#### Input data:
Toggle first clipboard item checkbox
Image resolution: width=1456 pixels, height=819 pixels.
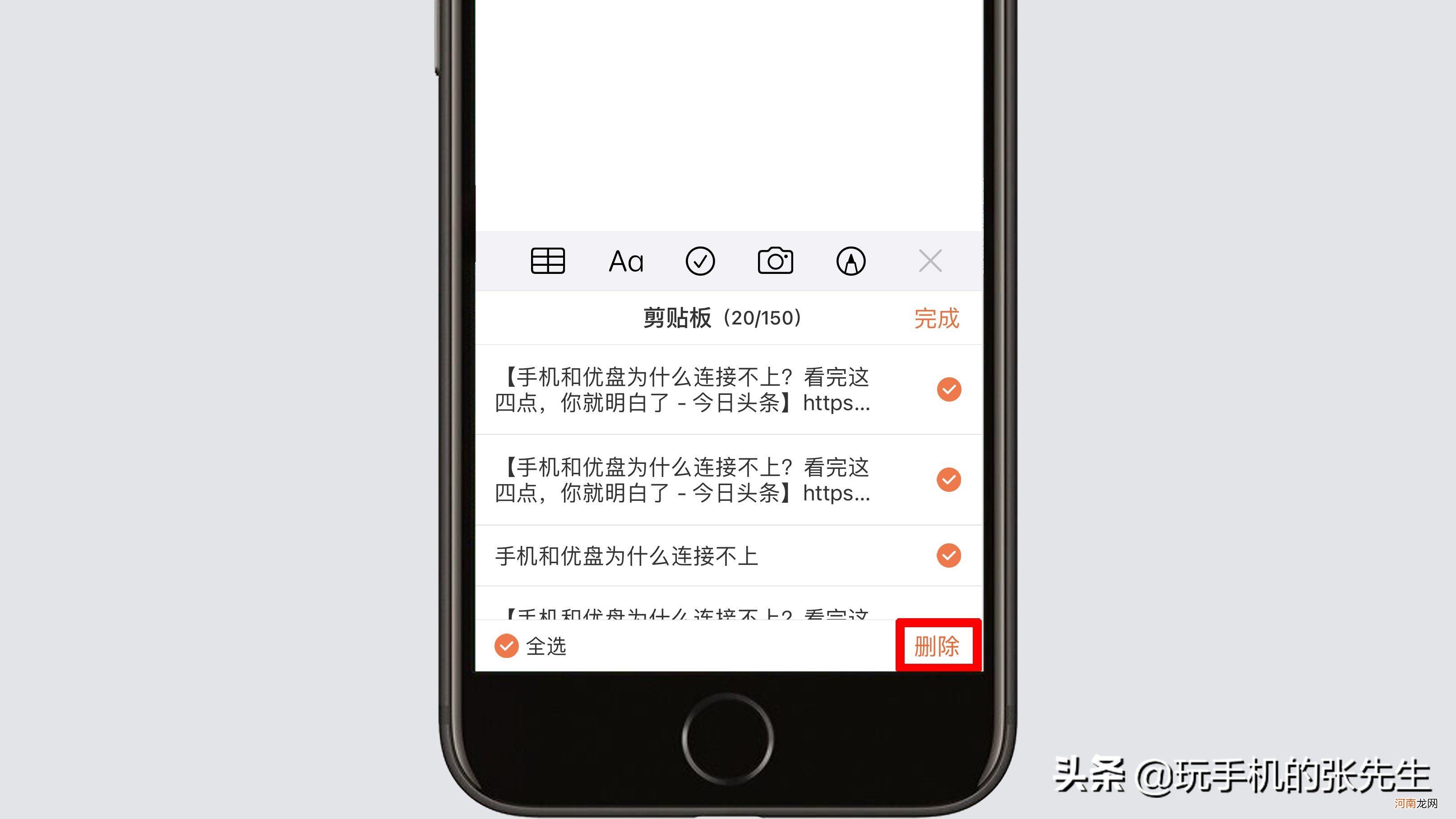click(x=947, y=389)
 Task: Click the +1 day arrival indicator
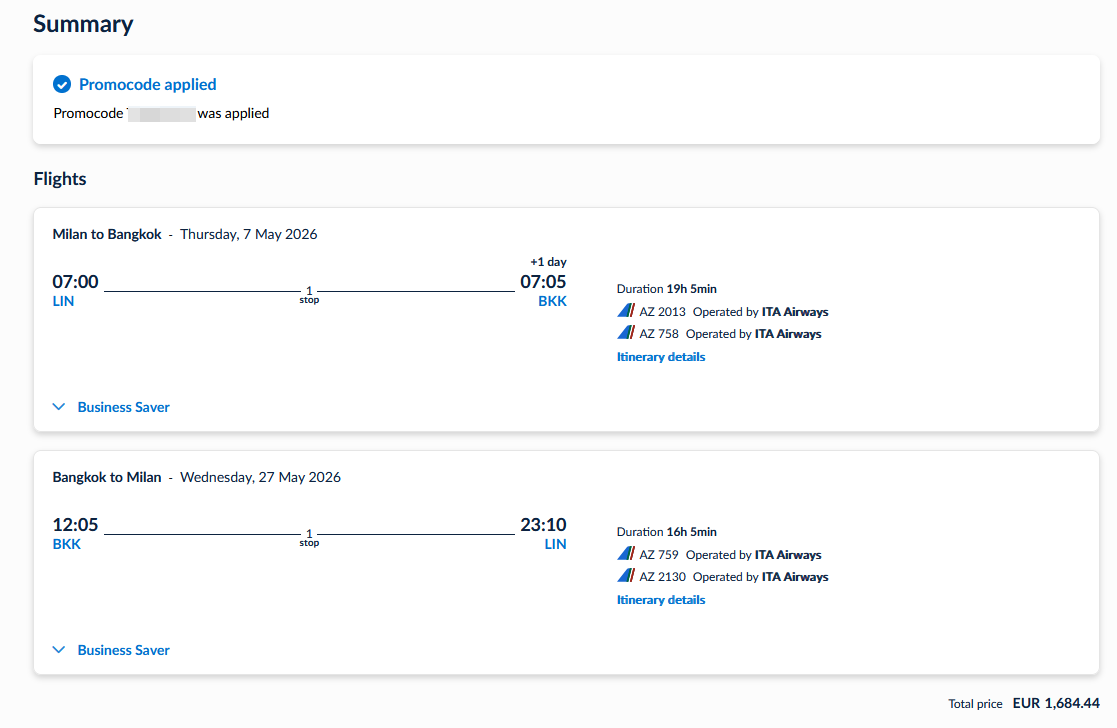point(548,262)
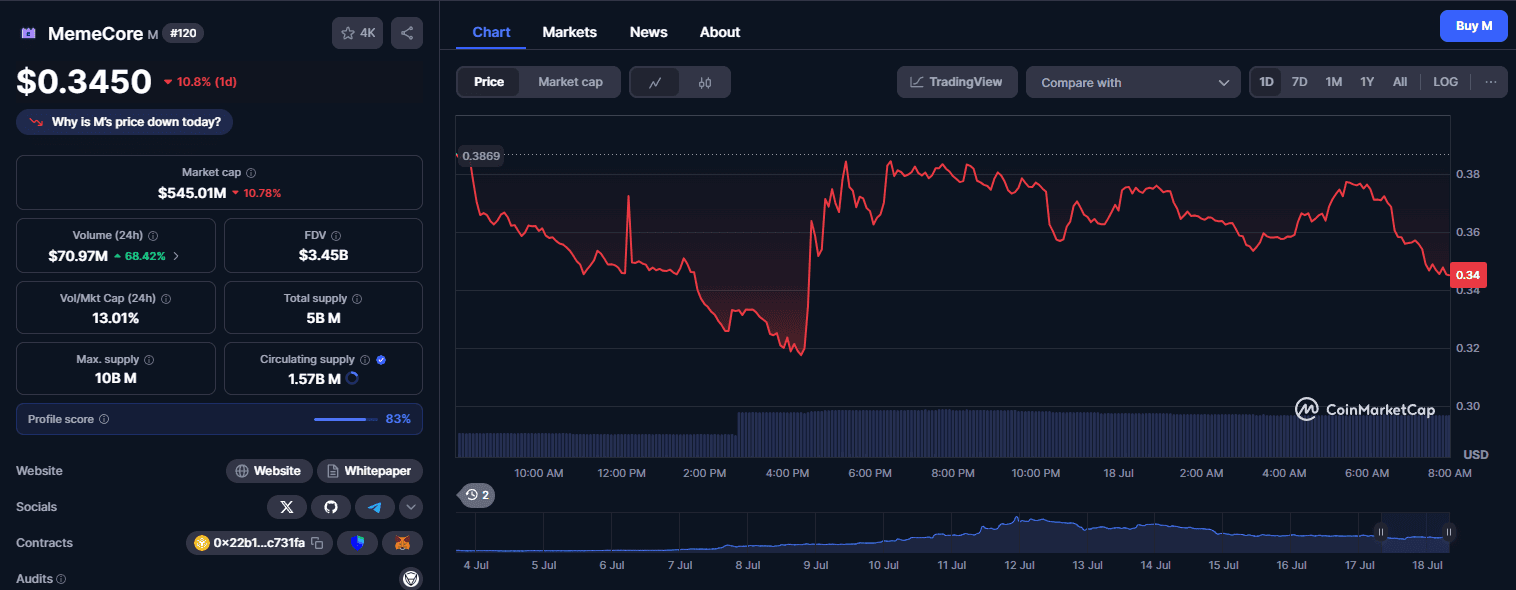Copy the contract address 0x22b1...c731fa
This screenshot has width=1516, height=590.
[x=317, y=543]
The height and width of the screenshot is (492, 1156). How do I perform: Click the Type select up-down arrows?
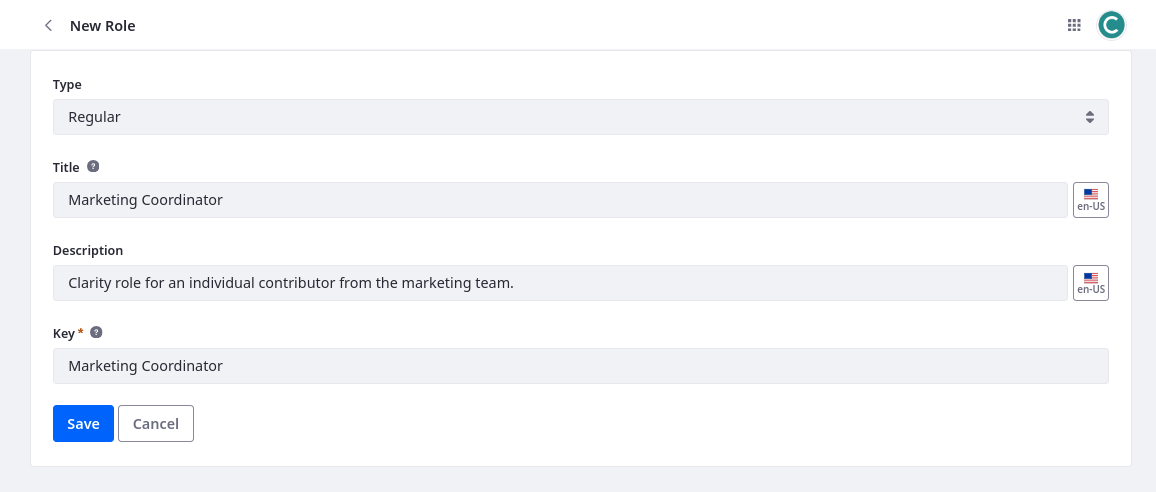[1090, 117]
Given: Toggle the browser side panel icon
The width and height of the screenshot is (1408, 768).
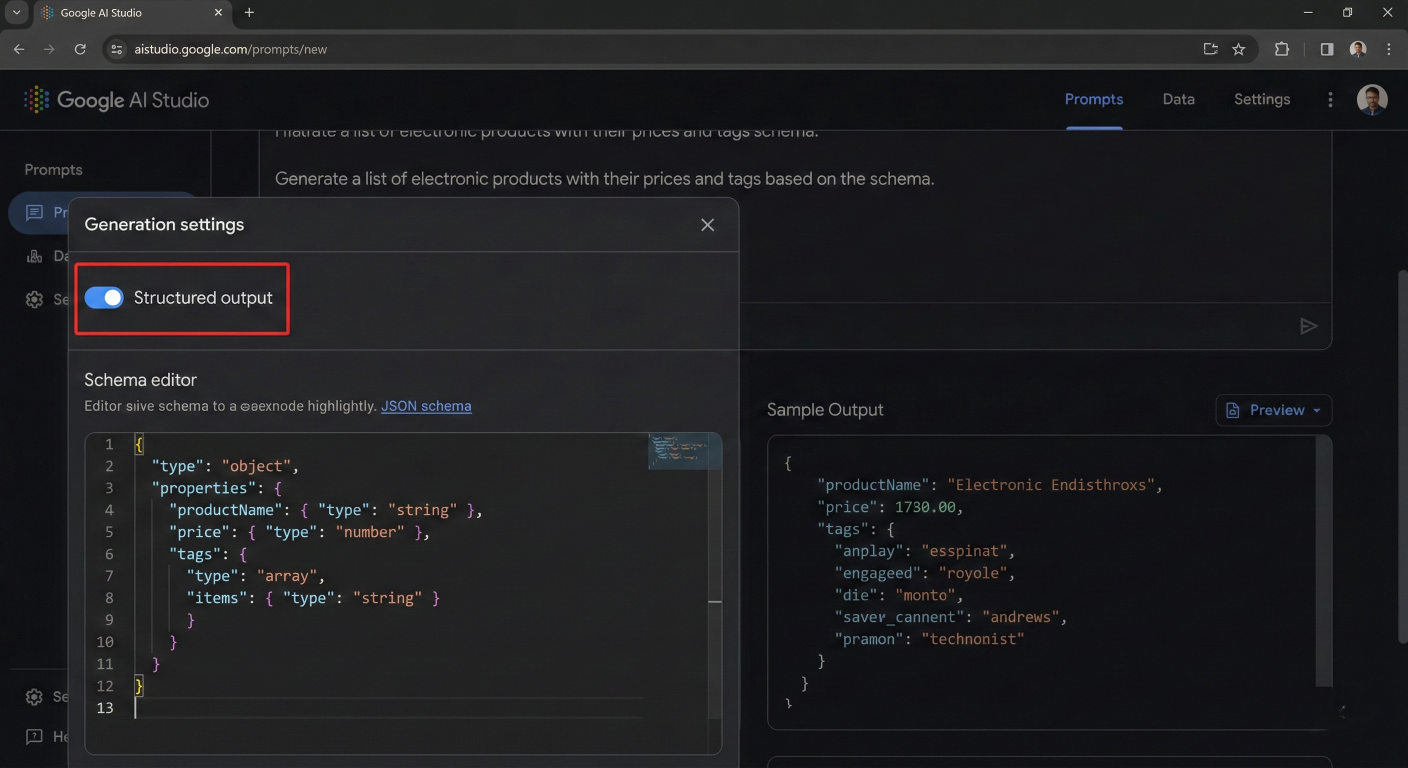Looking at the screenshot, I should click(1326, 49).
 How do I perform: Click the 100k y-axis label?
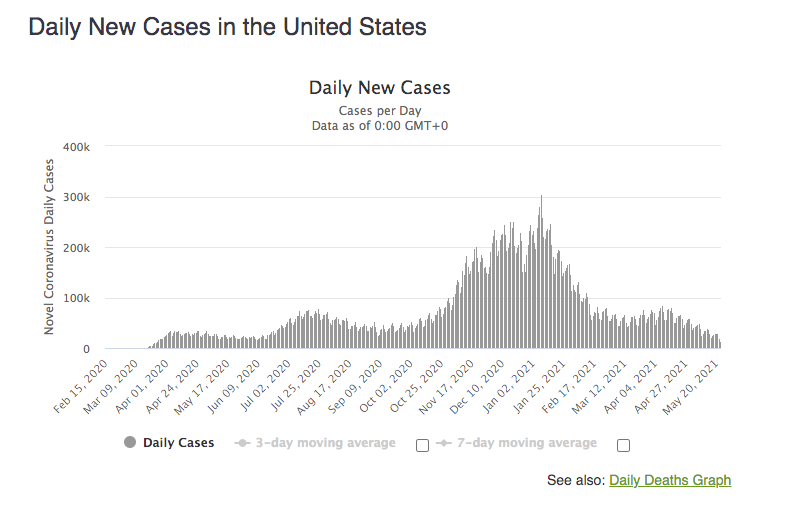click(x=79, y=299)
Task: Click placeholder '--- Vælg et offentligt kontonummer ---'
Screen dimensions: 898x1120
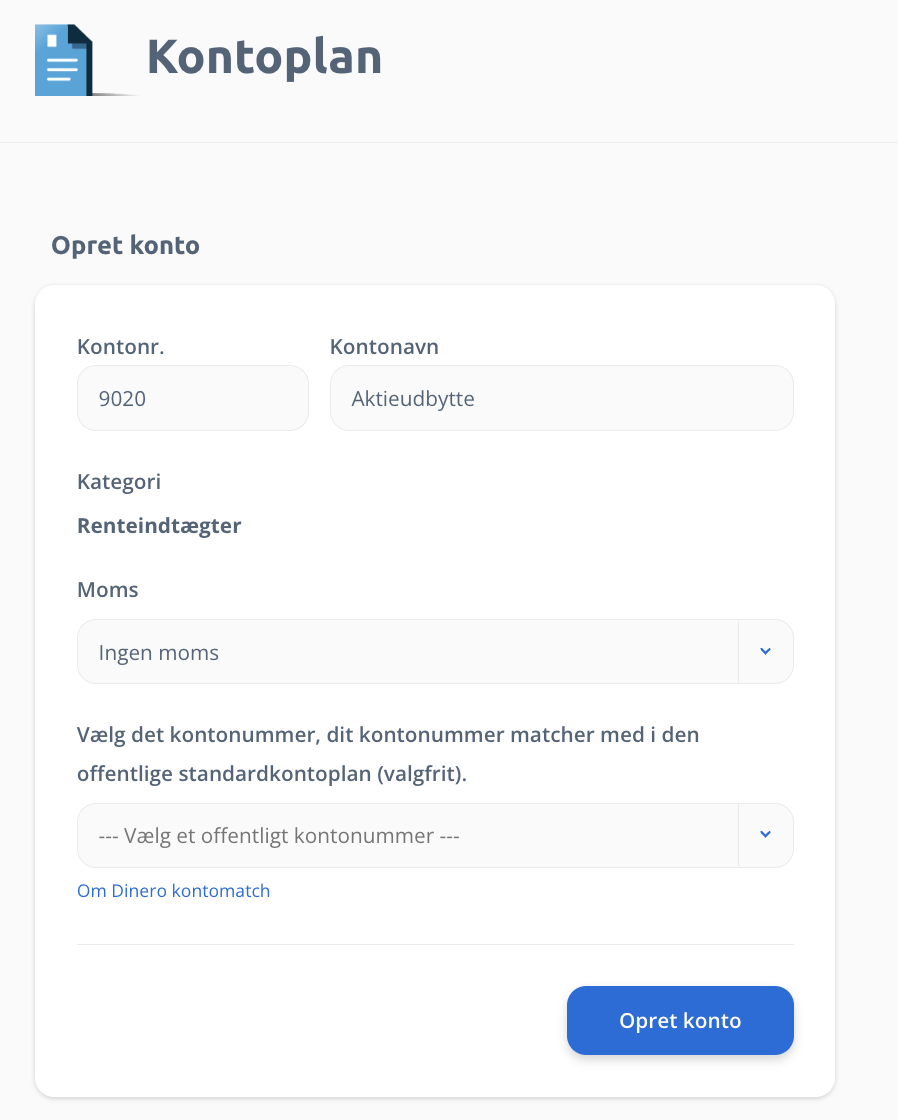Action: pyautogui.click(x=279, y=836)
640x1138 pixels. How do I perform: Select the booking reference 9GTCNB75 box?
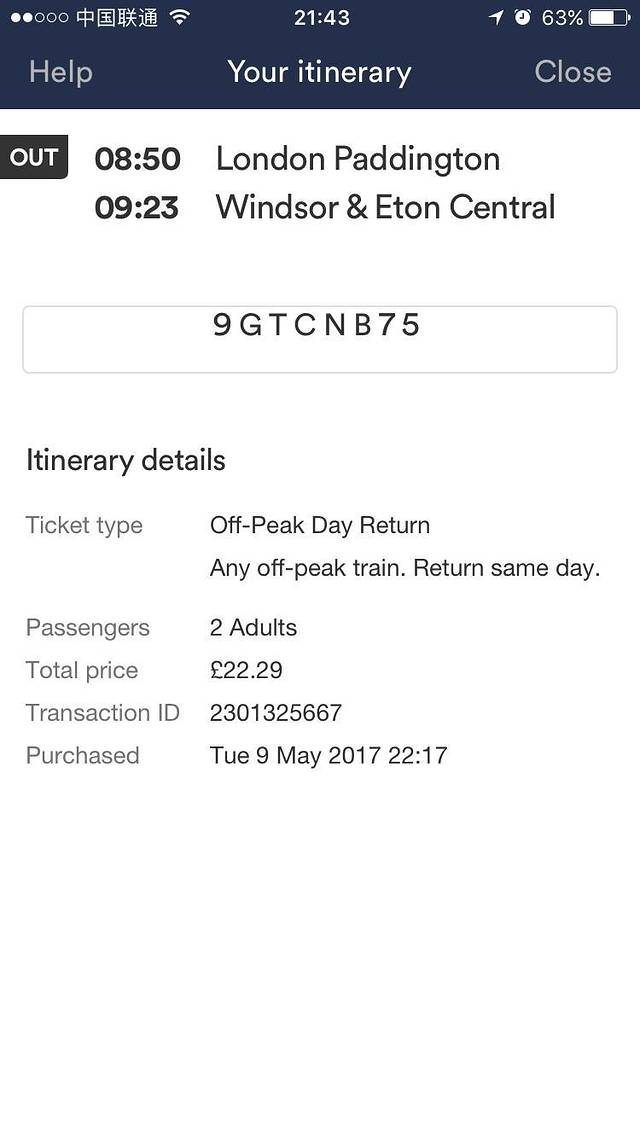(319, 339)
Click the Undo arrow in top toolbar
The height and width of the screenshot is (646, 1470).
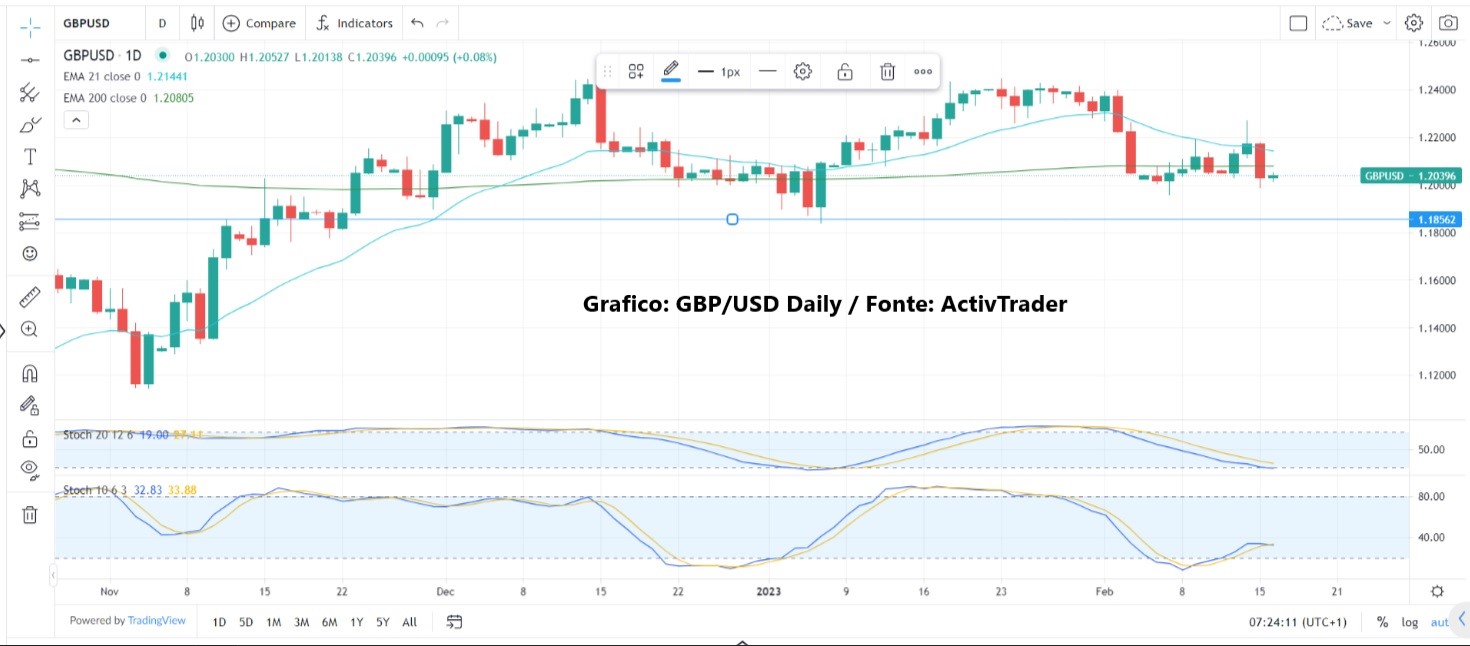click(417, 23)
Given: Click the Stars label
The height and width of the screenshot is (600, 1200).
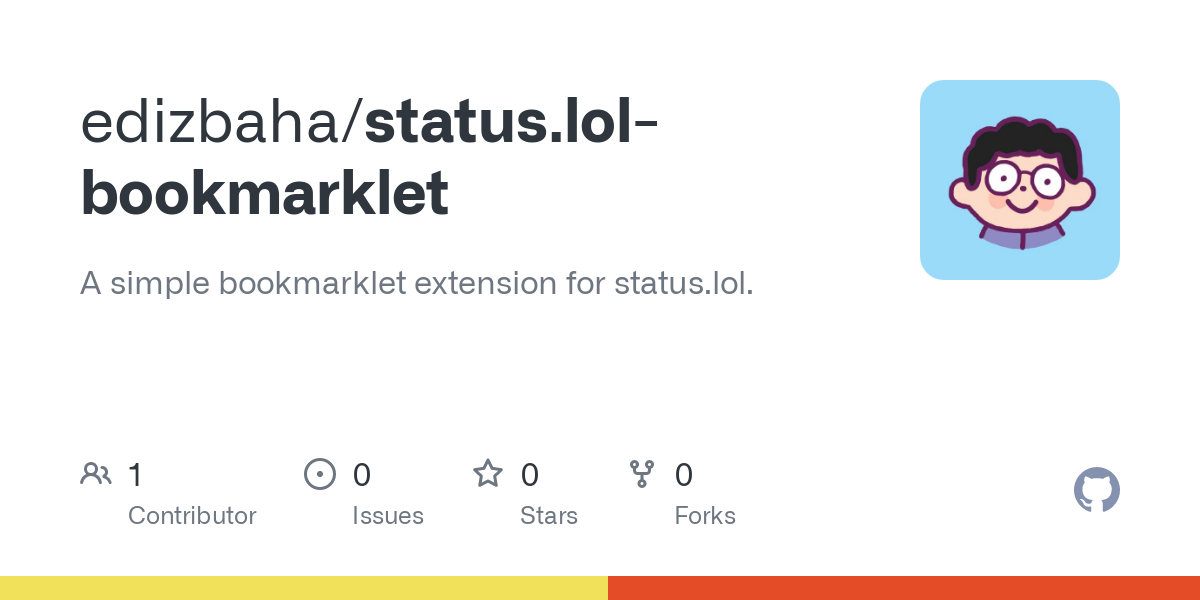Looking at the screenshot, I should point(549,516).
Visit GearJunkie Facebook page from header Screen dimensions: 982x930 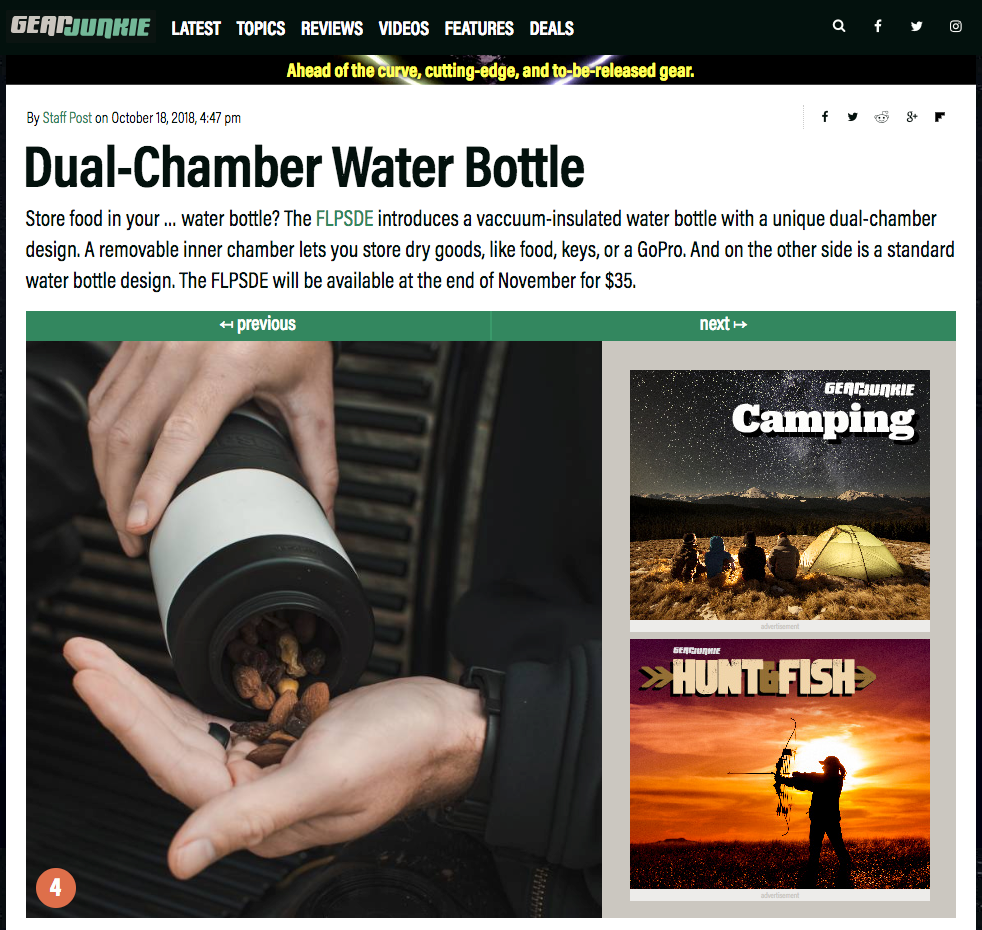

#### What is being asked:
Reproduce each line of the records above, exactly and without pictures.

#### Output for this task:
Toggle first clipboard item checkbox
Image resolution: width=1456 pixels, height=819 pixels.
click(x=947, y=389)
 Task: Click the +1 day arrival indicator
point(548,262)
Copy the contract address 0x22b1...c731fa
This screenshot has width=1516, height=590.
[x=317, y=543]
The height and width of the screenshot is (492, 1156). How do I perform: Click the Type select up-down arrows?
[1090, 117]
Given: Toggle the browser side panel icon
The width and height of the screenshot is (1408, 768).
Looking at the screenshot, I should click(1326, 49).
 How do I perform: Click the 100k y-axis label?
click(x=79, y=299)
Task: Click placeholder '--- Vælg et offentligt kontonummer ---'
Screen dimensions: 898x1120
Action: pyautogui.click(x=279, y=836)
640x1138 pixels. How do I perform: Select the booking reference 9GTCNB75 box?
(319, 339)
Click the Undo arrow in top toolbar
The height and width of the screenshot is (646, 1470).
click(417, 23)
Given: Click the Stars label
The height and width of the screenshot is (600, 1200).
Looking at the screenshot, I should point(549,516).
Visit GearJunkie Facebook page from header Screen dimensions: 982x930 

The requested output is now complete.